We are all aware that the planet is orbited by a wide array of Earth observation satellites, each transmitting back specialized data used in Earth science research. As valuable as these individual data streams are, when data scientists effectively combine two or more of these streams into a single data set, the value can increase even more. This is the purpose of the Harmonized Landsat Sentinel-2 (HLS) project led by IMPACT.
Current publicly available land surface observation data requires the science user community to pick between high resolution data available every couple of weeks or coarser resolution data available every day. By harmonizing observations from platforms with similar instrument characteristics, the HLS project provides a unique opportunity for the science community to get plot-scale (30-meter resolution) observations every 2–4 days. HLS data products should greatly improve upon current capabilities for applied science initiatives related to natural disasters, land cover land use change, and seasonal vegetation health.

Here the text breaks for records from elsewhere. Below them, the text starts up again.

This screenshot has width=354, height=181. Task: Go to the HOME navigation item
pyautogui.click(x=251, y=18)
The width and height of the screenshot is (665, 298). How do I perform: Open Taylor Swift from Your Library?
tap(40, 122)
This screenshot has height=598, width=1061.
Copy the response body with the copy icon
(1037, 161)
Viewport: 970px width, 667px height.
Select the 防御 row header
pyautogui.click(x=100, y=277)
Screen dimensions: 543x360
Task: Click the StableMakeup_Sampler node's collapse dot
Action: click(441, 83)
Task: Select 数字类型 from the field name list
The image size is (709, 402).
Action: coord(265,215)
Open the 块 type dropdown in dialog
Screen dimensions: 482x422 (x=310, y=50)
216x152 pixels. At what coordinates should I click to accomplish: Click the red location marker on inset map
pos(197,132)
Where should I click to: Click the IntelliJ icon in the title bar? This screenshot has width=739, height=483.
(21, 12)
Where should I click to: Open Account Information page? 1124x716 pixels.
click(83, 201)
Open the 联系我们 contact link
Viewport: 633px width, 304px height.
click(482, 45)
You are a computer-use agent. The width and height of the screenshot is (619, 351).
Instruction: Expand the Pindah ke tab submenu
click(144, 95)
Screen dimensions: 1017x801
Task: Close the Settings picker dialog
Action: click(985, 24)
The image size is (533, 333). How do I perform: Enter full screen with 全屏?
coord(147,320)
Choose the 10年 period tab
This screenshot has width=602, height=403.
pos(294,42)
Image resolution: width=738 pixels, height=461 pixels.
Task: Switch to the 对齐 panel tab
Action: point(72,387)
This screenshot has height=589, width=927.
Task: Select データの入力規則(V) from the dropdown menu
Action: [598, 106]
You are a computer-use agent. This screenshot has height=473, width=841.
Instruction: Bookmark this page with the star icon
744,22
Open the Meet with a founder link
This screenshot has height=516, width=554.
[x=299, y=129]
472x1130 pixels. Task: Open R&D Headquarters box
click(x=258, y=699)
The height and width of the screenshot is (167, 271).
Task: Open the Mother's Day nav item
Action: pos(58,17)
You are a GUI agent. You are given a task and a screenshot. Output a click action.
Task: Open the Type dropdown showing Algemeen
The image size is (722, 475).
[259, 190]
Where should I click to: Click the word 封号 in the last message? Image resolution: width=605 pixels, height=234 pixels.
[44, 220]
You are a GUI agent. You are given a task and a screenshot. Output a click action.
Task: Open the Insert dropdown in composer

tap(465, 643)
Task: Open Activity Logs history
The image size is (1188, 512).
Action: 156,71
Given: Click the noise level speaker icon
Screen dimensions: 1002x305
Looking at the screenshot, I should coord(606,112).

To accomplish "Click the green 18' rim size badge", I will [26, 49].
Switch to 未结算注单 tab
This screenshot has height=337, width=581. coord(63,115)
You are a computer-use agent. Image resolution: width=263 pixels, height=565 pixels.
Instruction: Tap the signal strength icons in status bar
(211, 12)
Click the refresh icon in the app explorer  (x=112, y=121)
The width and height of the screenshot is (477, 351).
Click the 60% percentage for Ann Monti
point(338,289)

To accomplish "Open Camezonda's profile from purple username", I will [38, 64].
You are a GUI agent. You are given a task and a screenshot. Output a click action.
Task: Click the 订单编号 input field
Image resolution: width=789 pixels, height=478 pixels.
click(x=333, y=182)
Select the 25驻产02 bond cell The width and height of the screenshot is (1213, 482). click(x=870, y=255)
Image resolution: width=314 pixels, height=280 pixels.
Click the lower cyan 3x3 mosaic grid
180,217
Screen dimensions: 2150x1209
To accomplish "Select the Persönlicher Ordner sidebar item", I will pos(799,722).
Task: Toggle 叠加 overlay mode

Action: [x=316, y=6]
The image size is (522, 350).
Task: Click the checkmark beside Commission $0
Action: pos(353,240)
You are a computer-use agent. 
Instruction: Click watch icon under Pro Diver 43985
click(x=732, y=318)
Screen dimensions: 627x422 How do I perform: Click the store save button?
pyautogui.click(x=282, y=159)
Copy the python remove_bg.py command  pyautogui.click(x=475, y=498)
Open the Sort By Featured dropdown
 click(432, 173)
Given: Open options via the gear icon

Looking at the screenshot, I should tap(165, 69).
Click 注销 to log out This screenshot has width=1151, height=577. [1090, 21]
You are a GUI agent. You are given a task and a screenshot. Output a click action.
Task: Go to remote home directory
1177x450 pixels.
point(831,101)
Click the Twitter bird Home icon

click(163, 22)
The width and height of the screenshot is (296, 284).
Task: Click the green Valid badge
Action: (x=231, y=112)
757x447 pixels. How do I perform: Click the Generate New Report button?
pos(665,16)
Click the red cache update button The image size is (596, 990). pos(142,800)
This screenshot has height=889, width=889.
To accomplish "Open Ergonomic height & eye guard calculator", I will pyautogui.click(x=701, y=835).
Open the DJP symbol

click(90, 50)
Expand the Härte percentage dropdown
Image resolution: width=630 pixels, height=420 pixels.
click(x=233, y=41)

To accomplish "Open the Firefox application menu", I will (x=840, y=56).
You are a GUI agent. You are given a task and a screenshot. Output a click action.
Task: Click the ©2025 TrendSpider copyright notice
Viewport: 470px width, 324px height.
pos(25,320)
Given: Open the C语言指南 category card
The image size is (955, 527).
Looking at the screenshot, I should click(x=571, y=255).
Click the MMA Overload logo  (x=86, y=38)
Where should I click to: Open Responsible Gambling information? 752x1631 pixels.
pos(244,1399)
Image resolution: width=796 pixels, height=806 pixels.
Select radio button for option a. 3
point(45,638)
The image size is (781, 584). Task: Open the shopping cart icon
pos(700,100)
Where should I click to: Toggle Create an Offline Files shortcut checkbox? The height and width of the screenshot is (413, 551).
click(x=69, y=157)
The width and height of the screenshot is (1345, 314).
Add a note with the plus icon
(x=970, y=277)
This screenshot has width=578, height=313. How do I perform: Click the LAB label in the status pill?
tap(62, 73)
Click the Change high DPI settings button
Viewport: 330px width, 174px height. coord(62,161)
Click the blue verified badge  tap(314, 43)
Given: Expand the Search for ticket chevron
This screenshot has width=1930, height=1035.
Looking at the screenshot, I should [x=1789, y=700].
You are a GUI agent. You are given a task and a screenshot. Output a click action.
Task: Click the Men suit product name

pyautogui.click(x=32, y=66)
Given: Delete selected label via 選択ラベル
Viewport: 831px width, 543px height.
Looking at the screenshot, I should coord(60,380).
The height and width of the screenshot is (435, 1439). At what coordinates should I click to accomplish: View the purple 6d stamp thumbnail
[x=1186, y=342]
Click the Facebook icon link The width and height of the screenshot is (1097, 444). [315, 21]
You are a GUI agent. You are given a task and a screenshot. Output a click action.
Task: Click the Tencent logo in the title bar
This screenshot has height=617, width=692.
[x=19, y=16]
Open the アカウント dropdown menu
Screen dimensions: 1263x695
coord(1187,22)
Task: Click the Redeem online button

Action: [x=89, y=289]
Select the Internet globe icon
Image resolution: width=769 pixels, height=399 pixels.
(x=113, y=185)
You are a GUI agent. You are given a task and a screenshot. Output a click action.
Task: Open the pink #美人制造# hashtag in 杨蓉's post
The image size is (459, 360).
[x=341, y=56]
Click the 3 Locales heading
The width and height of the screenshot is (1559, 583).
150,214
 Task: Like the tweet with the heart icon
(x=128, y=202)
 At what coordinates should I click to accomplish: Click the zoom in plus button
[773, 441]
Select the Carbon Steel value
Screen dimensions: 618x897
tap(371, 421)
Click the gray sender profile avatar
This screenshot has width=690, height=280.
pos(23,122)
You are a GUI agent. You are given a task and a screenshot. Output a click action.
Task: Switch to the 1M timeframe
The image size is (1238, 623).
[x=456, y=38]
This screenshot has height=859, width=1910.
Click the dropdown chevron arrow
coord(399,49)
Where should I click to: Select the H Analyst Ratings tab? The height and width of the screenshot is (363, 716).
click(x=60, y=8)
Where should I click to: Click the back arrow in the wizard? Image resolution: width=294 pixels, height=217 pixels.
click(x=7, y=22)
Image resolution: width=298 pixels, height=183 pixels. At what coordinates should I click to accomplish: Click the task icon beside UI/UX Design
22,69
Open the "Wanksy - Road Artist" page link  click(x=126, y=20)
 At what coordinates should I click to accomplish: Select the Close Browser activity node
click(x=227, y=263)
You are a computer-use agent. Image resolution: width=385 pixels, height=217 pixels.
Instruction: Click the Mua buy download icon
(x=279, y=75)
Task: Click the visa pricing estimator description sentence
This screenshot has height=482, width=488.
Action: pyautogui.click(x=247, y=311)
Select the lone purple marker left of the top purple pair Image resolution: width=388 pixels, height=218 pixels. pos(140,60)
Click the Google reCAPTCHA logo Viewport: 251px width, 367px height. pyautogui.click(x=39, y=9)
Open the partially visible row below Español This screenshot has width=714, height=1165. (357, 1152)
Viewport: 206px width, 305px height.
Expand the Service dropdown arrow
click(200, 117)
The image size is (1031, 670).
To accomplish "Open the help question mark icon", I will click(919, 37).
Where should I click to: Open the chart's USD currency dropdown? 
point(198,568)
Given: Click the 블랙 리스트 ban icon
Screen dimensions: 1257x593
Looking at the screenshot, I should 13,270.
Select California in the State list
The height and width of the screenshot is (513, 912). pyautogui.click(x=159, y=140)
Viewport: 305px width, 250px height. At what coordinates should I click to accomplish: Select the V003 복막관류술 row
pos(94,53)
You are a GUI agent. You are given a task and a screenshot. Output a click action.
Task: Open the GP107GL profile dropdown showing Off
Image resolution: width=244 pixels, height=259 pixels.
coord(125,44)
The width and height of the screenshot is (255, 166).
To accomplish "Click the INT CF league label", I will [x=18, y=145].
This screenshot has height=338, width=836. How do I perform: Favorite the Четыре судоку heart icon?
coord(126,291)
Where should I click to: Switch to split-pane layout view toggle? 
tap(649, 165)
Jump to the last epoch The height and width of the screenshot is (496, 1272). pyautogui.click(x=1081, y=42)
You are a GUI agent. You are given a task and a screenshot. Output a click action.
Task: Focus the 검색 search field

At a high level, the HLS project exploits the similarity between the United States Geological Survey Landsat-8 sensor and the European Space Agency Sentinel-2 satellite sensor. The HLS project takes input data from Landsat-8 and Sentinel-2 to generate a harmonized analysis ready data product that improves the temporal resolution of these sensors when used independently. It reduces the subtle variation within each data stream and between the two data streams to provide high quality and high temporal frequency Earth surface measurement at moderate spatial resolution.
The HLS project produces surface reflectance observations from 0.4–2.3 micron spectral range for both the L30 and S30 data products. In addition, the L30 data product includes the thermal bands available on Landsat-8 reprojected onto the 30 meter HLS grid. What this means is that the HLS project provides high radiometric quality, high temporal frequency and coregistered HLS data in an easy-to-use format. In other words, it provides Analysis Ready Data (ARD), which in general eliminates the need for users to perform demanding data preprocessing and thus allows more people to use the data and to focus on their scientific investigations. Its high quality, time series and global scale combine to make the HLS data valuable for the monitoring of crops, forests, pasture, and wetlands.